■ TASKS FOR THIS EXERCISE:
1. In the western sandpiper passage, copy the text word for word, starting at "- Authority: (Cabanis, 1857)" and ending at "Ernesto Mauri (1791–1836).".
2. Using the western sandpiper passage, explain in one to three sentences why the bird is especially hard to tell apart from the semipalmated sandpiper in winter.
3. Pick up the western sandpiper passage after its last sentence and keep writing.

■ SELECTED PASSAGE:
Segment Open

Scientific classification
- Kingdom: Animalia
- Phylum: Chordata
- Class: Aves
- Order: Charadriiformes
- Family: Scolopacidae
- Genus: Calidris
- Species: C. mauri
- Binomial name: Calidris mauri (Cabanis, 1857)
- Synonyms: Ereunetes mauri Erolia mauri

= Western sandpiper =

- Authority: (Cabanis, 1857)
- Conservation status: LC
- Synonyms: Ereunetes mauri, Erolia mauri

Species of bird

The western sandpiper (Calidris mauri) is a small migratory shorebird. The genus name is from Ancient Greek kalidris or skalidris, a term used by Aristotle for some grey-coloured waterside birds. The specific mauri commemorates Italian botanist Ernesto Mauri (1791–1836).

This is one of the most abundant shorebird species in North America, with a population in the millions.

Within the genus Calidris the western sandpiper is most closely related to the semipalmated sandpiper (Calidris pusilla).

==Description==
Adults have dark legs and a short, thin, dark bill, thinner at the tip. The body is brown on top and white underneath. They are reddish-brown on the crown. This bird can be difficult to distinguish from other similar tiny shorebirds, especially the semipalmated sandpiper. This is particularly the case in winter plumage, when both species are plain grey. The western sandpiper acquires winter plumage much earlier in the autumn than the semipalmated sandpiper.

Segment Closed

■ SOURCE INFORMATION:
Segment Open

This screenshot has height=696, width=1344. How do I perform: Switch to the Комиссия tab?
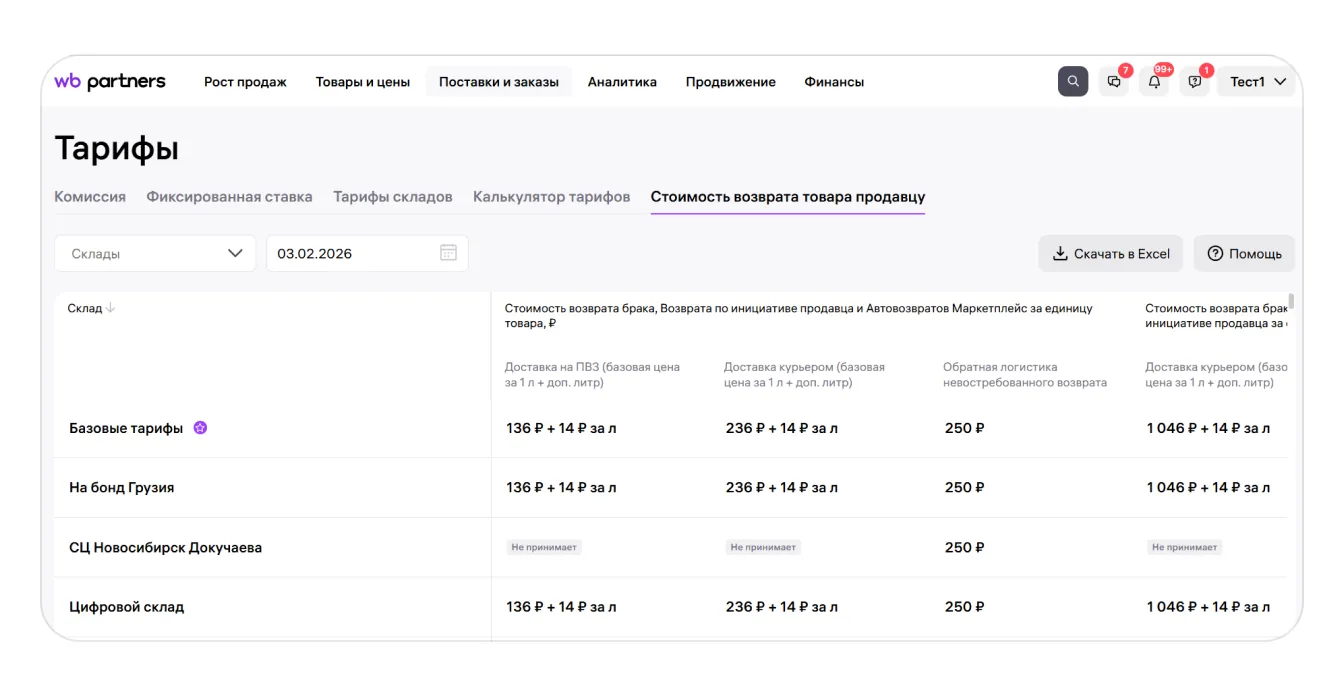(90, 197)
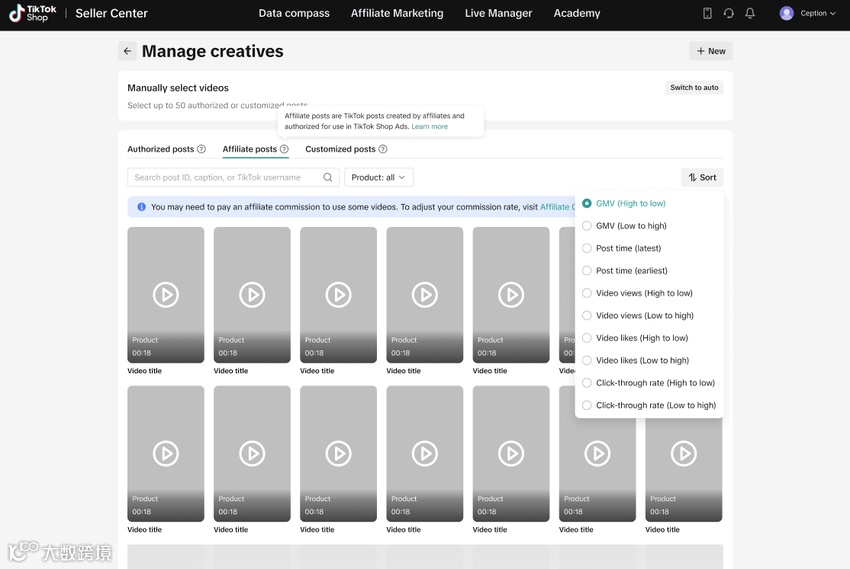The image size is (850, 569).
Task: Select GMV (Low to high) sort option
Action: coord(587,226)
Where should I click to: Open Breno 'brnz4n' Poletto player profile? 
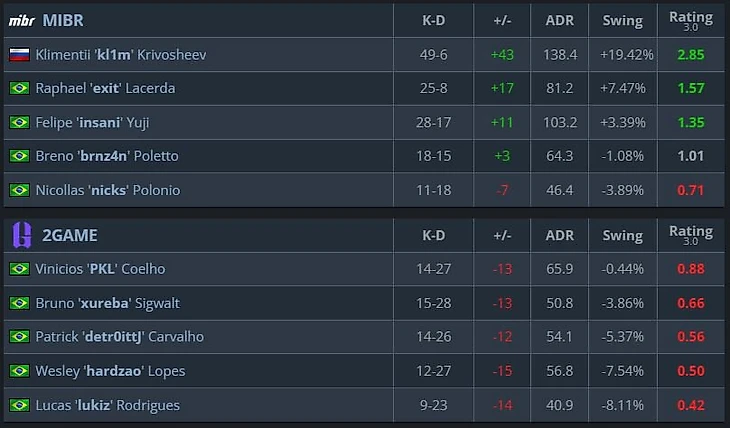coord(107,156)

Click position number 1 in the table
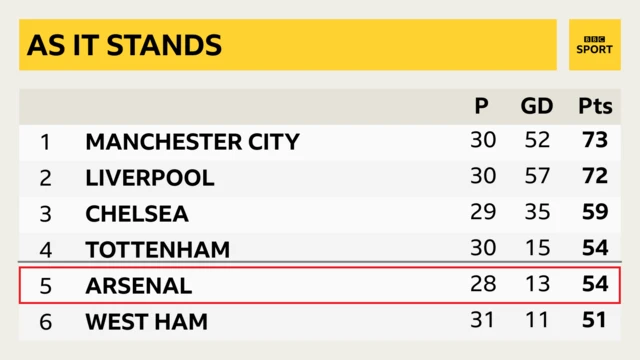pos(45,142)
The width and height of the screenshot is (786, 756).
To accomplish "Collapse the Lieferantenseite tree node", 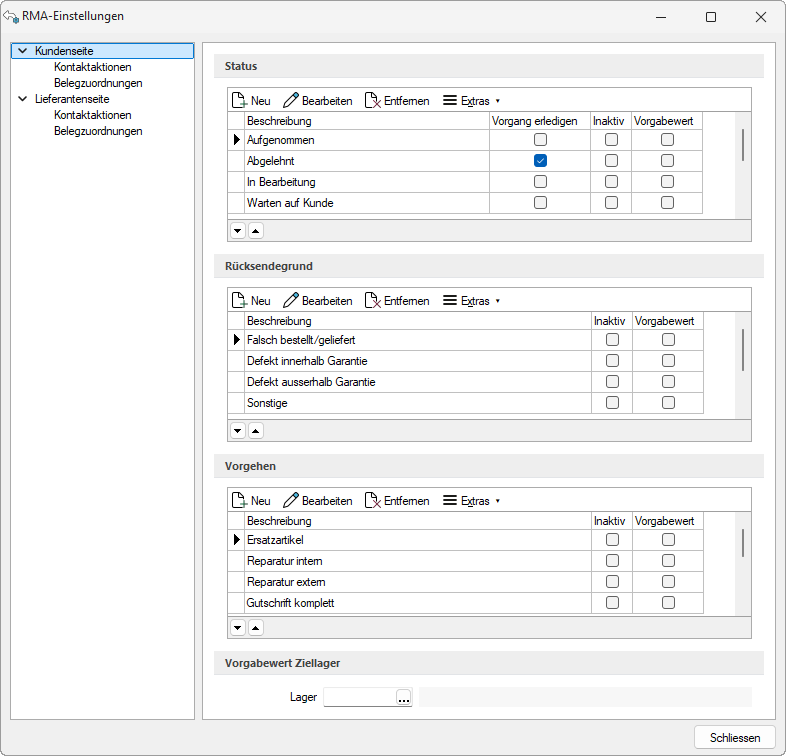I will [22, 99].
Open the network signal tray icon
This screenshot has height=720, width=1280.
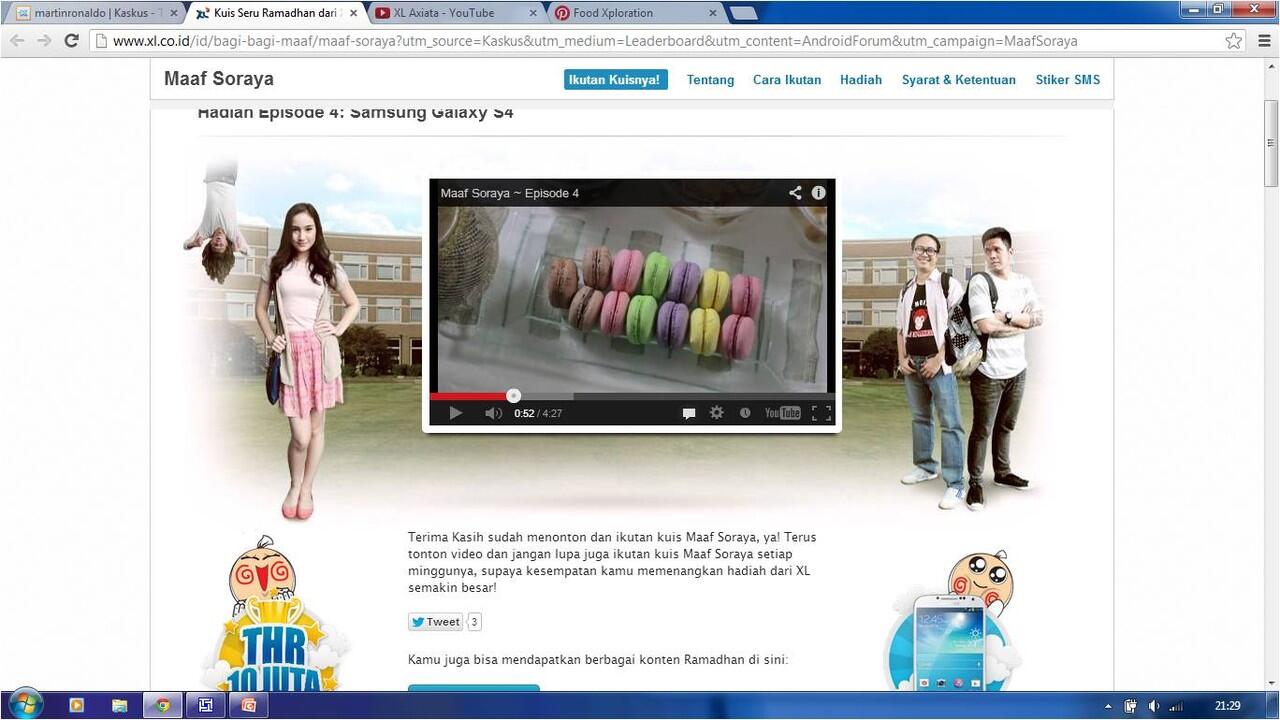pyautogui.click(x=1175, y=705)
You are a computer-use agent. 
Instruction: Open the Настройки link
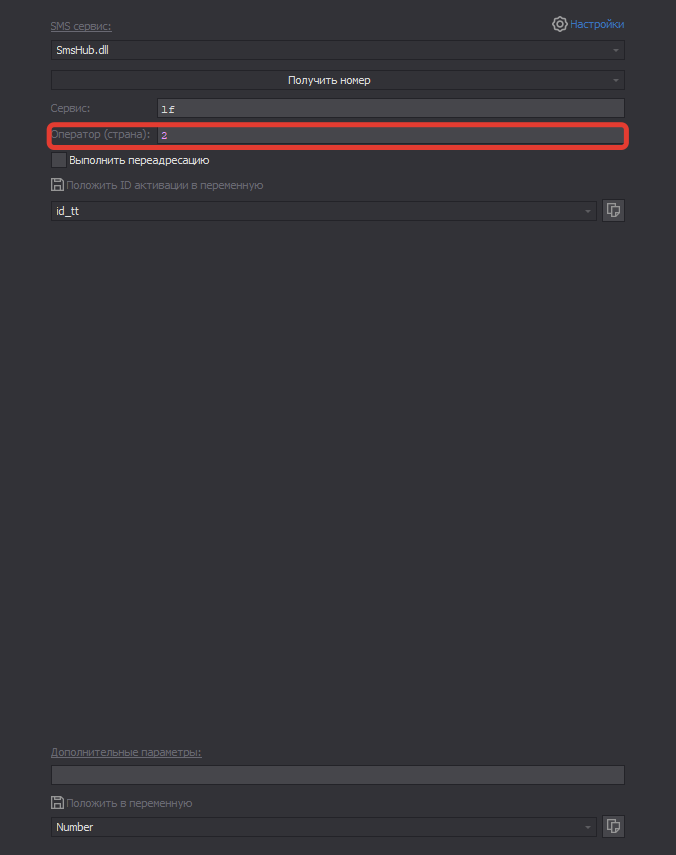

Segment Closed

■ YOUR RESPONSES:
1.
- Authority: (Cabanis, 1857)
- Conservation status: LC
- Synonyms: Ereunetes mauri, Erolia mauri

Species of bird

The western sandpiper (Calidris mauri) is a small migratory shorebird. The genus name is from Ancient Greek kalidris or skalidris, a term used by Aristotle for some grey-coloured waterside birds. The specific mauri commemorates Italian botanist Ernesto Mauri (1791–1836).

2. In winter plumage, both the western sandpiper and the semipalmated sandpiper are plain grey. That makes the two tiny shorebirds particularly difficult to distinguish at that time of year.

3.
Measurements:

- Length: 14–17 cm
- Wingspan: 35–37 cm
- Weight: 22–35 g

==Breeding==
Their breeding habitat is tundra in eastern Siberia and Alaska. They nest on the ground usually under some vegetation. The male makes several scrapes; the female selects one and lays four eggs. Both parents incubate and care for dependent young, who feed themselves. Sometimes the female deserts her mate and brood prior to offspring fledging.

==Migration==
They migrate to both coasts of North America and South America, as well as the Caribbean. It is a very rare vagrant to western Europe.

==Diet==
These birds forage on mudflats during migration and the non-breeding season by probing or picking up food by sight. Foraging occurs on tundra and wet meadows during the breeding season. They had been thought to mainly eat insects, spiders, small crustaceans, mollusks, polychaete worms, and seeds, but are now known to heavily graze on biofilm from the surface of intertidal mudflats.